Let's say I'm staring at a blank page, greeting card sized, and I compose some thought or feeling that I have toward someone that I love, and I ignore the Hallmark writing that can't quite be avoided to distribute sentiment, and let's say that I do compose with one try only, some words that I still do, barely, manage to convey legibly. Bam!
Let's say I'm staring at a blank screen, and start my fingers flying over keyboard. Yeah . . . .
One time I did use dictaphone and secretary, and it rather more approached the page, its delimitations in my head, and my secretary could read my awful hand better than I could anyhow, and so letters were produced with meaning, even if among others which missed their mark.
Let's say I touch myself on images perfectly composed to make me do what they call come and what is perhaps more problematical for women against the mythology, maybe, still, I don't know. This bears almost no relation to those constrained events I still do remember together with some actual human, and while there was almost never coming together, helas against the cultural imperatives, there was something more toward love and it did sure involve taste and smell and touch and not so very much urgency though I was younger and nothing does endure.

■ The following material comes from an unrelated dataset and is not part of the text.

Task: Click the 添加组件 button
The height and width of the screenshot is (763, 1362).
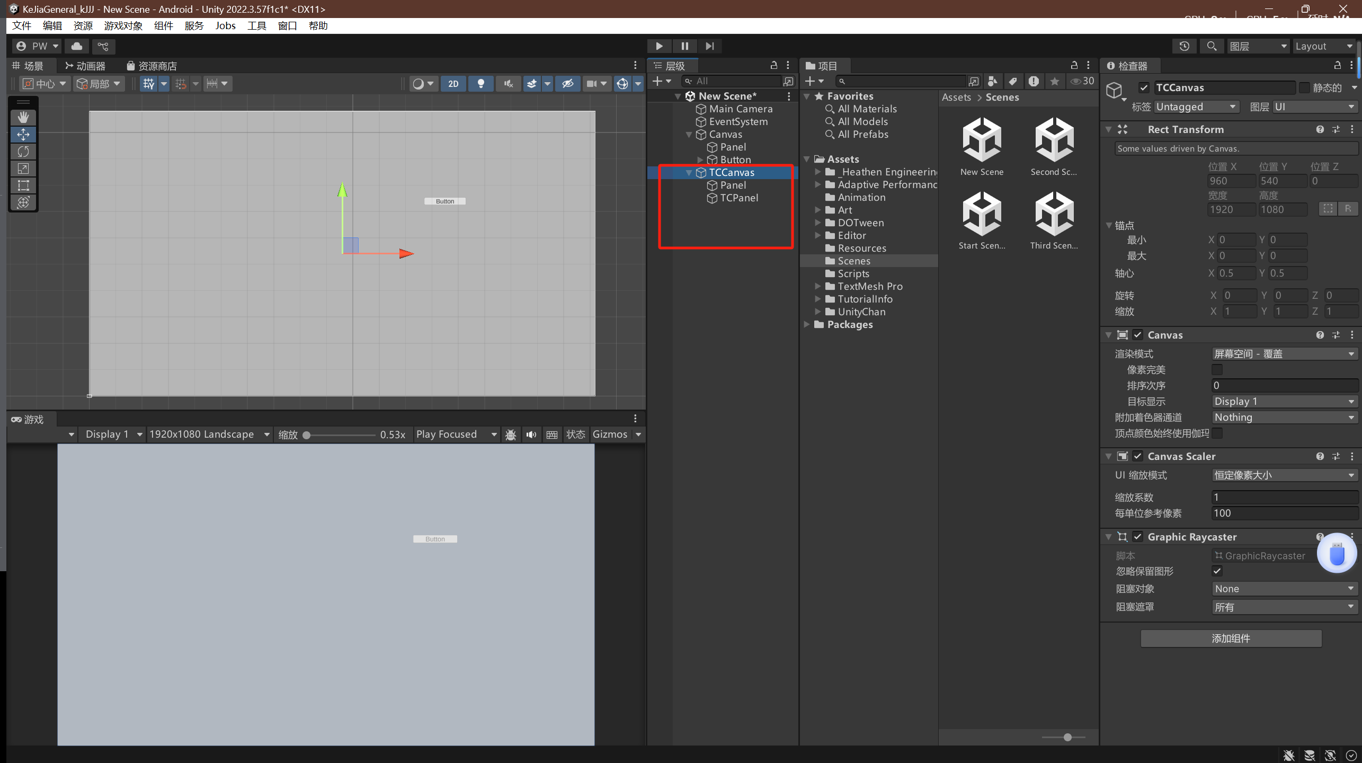Action: click(1231, 638)
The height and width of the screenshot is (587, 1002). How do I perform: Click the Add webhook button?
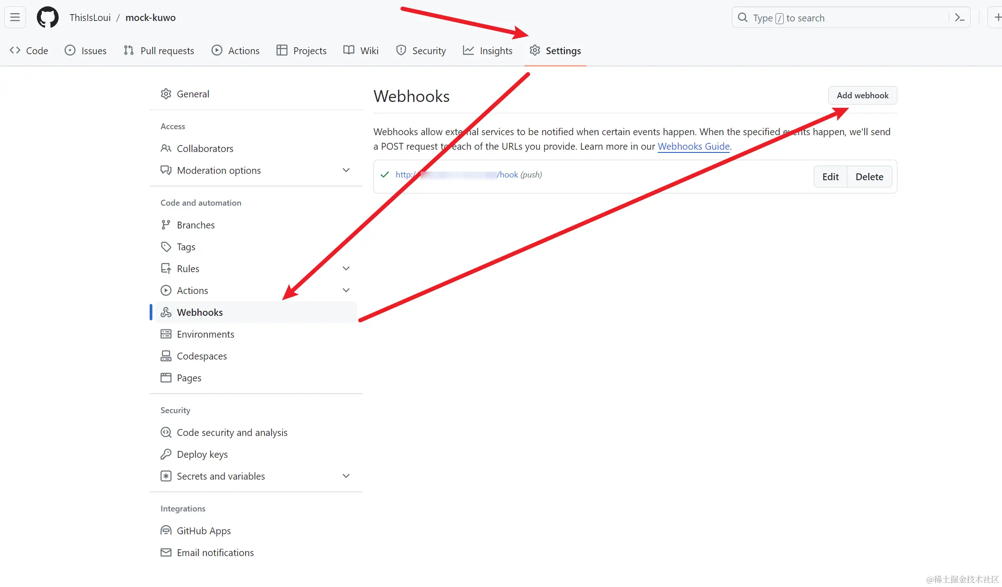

Let's say that I would if I could and actually can but don't want to support it, have someplace my own garage and in it put that motorcycle which I wish I did still have, and now a little sailboat and could maintain someplace to where I could return, over and again, I suppose I must admit that I am over that as well. I could assemble the pieces easily and cheaply enough, but it would be to look backward on my life to where there was something more like joy in innocence now gone forever gone, and I will not purchase a highly subsidized to the point of free ski pass this winter because the social and physical pain threshold has been crossed and I am mostly bored alone on slopes as white as blank pages.Speed no longer thrills, no longer matters.
I will return to the road then, in a crouch, all fours, the boundless void of water closed also forever to me, tax on kit for living a small fraction of apartment living in the endlessly burgeoning mini-storage industry, so that I may have something to reassemble should I want or am I able to return someday to join the living and the quick. It will all be trivial to dispose then beyond me if or when I don't make it back.
I have left ghosts of myself strewn across the planet and they have scant spirit to them, demolished by digital overwhelm. I understand I can stow my important papers securely in the cloud thanks to the largesse of a finance giant which might actually survive the downing of the internet, though why would it even matter then?
Species collapse accelerates apace, what me worry? Oil now weaponized against every other aspirant to world domination in the economy of something that is not quite love, and we are treating our own Native Americans now as trespassers to block a pipeline to cross their once and only sacred land? No reporters allowed, this is surely not a nation anymore that I was once a part of.